A: We enjoy your weekly article very much. It has helped us understand our rights and responsibilities under Nevada condominium law.
In your Oct. 30 article, you referenced how the board “made some changes as to how the two homeowner forums at the board meetings were conductive as a positive move in opening up two-way communications.”
■ What were the positive changes to how the forums were conducted?
■ Also, what is the difference between a board forum and a town hall meeting?
Thanks again for your excellent article.
A: The difference between a board forum and a town hall meeting is that Nevada Revised Statute 116.3108 (4c) and NRS 116.31083 (5), require “a period devoted to comments by unit’s owners regarding any matter affecting the common-interest community or the association and discussion of those comments. Except in emergencies, no action may be taken upon a matter raised under this item of the agenda until the matter itself has been specifically included on an agenda” that has been properly noticed to the homeowners. A town hall meeting is not mandated by law.
NRS 116.31083 (5) specifically requires a period of time at the beginning of the board’s meeting and at a second period at the end of the meeting. (Just a note, the law does not use the term, “homeowner forum” but it has become the “accepted’ term used in most agendas by both boards and management companies).

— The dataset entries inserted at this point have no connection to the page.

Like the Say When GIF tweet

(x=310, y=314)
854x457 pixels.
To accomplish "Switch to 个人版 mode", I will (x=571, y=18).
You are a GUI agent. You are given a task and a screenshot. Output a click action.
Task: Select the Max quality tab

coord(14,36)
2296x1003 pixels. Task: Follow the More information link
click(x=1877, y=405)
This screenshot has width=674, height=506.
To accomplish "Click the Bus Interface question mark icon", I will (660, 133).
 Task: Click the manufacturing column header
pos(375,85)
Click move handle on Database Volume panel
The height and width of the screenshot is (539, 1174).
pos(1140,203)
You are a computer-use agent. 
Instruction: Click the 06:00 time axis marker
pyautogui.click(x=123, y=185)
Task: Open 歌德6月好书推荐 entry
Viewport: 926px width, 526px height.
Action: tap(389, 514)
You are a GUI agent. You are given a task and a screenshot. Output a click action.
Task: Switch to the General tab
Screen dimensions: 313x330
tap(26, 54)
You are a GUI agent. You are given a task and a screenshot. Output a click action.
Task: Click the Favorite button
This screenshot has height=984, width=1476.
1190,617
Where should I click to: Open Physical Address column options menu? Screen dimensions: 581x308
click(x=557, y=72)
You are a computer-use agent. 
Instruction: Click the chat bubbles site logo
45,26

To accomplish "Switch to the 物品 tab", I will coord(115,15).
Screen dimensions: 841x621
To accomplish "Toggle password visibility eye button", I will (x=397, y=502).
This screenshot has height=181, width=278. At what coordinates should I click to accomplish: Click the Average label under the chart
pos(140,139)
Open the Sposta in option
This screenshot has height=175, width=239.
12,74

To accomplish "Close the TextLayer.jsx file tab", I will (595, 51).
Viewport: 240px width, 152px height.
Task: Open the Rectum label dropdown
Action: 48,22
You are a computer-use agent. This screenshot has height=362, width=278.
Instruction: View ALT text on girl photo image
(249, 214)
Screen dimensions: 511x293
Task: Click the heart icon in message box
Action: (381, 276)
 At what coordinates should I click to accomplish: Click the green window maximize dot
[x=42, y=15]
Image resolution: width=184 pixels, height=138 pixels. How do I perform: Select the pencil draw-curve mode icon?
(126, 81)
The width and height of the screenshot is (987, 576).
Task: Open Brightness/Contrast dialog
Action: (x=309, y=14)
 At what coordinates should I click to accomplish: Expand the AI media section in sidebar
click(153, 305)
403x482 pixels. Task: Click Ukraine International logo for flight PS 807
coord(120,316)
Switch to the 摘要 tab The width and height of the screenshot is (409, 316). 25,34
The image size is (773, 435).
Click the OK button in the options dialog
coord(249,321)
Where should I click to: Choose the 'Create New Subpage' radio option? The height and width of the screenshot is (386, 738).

This law also states the first period of time is to be limited to items listed on the agenda. The second period allows homeowners the opportunity of discussing other items, suggestions or concerns the homeowners might have as to the management of the association. Any complaints pertaining to specific homeowners should not be discussed at the second homeowner forum because of privacy issues. Homeowners may address complaints about their neighbors in writing to their associations.
As to the positive changes in how the homeowner forum was conducted, the primary change was the attitude of the board. The board began to look at the homeowner forum as an important function and not as an interruption of the work the board needed to conclude by the end of the meeting. In conducting the forum, the president would ask homeowners in each row if they wanted to address any issue to the board. This change of attitude changed the atmosphere in the meeting, as the board showed it really wanted to hear homeowners’ comments and that their comments would be taken seriously.
Too often, boards become defensive when homeowners criticize them, and unfortunately statements or comments are made which “fan the flames.” It is not necessary to debate every issue with the homeowners. Issues can be taken under advisement which would allow the boards and their management companies to properly investigate homeowners’ complaints.
In addition, by scheduling the town hall meetings prior to the board meetings, homeowners had a chance to discuss potential board agenda items which provided two-way communication between homeowners and board members representing the association. Based upon many of the discussions with the homeowners, agenda items were modified. This process reinforced the positive working relationship between the homeowners and their board of directors.